#### Listed records ####
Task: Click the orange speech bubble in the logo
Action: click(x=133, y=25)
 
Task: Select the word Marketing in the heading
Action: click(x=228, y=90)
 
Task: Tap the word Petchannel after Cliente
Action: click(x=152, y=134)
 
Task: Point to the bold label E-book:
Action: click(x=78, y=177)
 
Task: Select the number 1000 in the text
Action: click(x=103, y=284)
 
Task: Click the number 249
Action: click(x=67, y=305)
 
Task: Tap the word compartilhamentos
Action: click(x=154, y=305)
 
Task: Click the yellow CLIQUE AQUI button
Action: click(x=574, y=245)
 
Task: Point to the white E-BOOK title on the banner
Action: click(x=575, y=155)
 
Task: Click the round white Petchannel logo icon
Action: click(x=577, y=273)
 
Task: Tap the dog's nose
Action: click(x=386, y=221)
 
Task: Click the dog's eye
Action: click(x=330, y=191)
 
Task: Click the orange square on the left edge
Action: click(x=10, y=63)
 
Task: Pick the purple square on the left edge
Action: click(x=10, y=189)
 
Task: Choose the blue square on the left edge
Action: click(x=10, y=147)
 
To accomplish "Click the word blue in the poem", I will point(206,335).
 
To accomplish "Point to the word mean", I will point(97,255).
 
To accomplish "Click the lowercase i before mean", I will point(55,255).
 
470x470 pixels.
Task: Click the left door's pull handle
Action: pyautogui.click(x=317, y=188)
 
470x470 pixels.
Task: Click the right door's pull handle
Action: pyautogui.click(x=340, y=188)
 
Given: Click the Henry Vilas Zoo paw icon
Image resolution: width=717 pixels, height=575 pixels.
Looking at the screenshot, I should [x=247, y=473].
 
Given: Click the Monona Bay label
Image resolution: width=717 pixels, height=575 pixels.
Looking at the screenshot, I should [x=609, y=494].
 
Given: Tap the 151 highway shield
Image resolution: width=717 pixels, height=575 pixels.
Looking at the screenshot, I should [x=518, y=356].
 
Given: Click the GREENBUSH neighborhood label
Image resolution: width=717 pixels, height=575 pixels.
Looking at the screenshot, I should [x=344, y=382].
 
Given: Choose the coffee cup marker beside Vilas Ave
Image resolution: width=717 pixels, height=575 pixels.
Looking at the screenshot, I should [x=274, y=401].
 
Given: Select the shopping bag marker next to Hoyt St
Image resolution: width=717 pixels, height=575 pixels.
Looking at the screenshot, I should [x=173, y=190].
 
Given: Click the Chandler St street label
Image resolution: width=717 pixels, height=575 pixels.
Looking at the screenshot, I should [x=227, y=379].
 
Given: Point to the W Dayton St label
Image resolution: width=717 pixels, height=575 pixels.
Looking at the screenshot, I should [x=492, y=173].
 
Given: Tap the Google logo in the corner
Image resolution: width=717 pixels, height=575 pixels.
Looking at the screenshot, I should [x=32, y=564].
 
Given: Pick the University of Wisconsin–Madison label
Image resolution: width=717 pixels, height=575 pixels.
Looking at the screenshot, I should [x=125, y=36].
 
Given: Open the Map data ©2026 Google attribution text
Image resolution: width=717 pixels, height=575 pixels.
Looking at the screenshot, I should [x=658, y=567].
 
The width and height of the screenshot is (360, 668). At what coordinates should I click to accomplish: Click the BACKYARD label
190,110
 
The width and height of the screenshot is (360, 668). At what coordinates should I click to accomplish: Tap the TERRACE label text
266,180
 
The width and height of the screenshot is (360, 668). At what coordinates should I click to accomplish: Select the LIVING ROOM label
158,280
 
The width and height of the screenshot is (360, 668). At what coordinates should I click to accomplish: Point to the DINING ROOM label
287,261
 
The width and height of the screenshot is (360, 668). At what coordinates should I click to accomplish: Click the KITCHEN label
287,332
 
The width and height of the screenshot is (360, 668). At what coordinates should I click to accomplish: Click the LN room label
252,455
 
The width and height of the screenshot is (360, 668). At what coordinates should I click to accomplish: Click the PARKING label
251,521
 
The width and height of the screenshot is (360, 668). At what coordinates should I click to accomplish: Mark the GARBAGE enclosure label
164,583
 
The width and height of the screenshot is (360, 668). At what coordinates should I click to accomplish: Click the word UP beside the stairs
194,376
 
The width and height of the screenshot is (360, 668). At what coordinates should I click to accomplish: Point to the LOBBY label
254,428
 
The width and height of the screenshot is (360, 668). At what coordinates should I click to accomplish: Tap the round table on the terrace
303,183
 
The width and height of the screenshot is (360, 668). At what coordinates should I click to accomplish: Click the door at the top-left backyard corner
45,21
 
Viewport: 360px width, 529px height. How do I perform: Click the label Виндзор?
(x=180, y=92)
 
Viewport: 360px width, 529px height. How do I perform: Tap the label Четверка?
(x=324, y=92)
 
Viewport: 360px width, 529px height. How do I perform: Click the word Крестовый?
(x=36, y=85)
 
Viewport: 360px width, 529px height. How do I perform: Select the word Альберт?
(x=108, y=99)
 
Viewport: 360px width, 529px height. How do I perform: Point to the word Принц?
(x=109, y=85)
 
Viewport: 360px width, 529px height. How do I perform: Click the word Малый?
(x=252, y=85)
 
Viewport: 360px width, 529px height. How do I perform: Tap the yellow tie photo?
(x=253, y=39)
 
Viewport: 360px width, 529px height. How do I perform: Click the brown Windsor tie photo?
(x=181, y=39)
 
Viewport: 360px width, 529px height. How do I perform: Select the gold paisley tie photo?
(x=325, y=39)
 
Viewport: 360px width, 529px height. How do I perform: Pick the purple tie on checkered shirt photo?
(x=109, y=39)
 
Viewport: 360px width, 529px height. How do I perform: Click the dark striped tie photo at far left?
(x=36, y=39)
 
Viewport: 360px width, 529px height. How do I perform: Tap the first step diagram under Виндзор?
####
## Problem details
Can you write out every line in the stretch from the start of the rows through the line containing "Action: click(x=10, y=147)", requests included, after adding 146 to each coordinate in the answers?

## Answer to this task
Task: Click the orange speech bubble in the logo
Action: click(x=279, y=171)
 
Task: Select the word Marketing in the heading
Action: click(x=374, y=236)
 
Task: Tap the word Petchannel after Cliente
Action: click(x=298, y=280)
 
Task: Point to the bold label E-book:
Action: click(x=224, y=323)
 
Task: Select the number 1000 in the text
Action: click(x=249, y=430)
 
Task: Click the number 249
Action: click(x=213, y=451)
 
Task: Tap the word compartilhamentos
Action: click(x=300, y=451)
 
Task: Click the yellow CLIQUE AQUI button
Action: click(x=720, y=391)
 
Task: Point to the white E-BOOK title on the banner
Action: click(x=721, y=301)
 
Task: Click the round white Petchannel logo icon
Action: click(x=723, y=419)
 
Task: Tap the dog's nose
Action: click(x=532, y=367)
 
Task: Click the dog's eye
Action: click(x=476, y=337)
 
Task: Click the orange square on the left edge
Action: click(x=156, y=209)
 
Task: Pick the purple square on the left edge
Action: click(x=156, y=335)
 
Task: Choose the blue square on the left edge
Action: click(x=156, y=293)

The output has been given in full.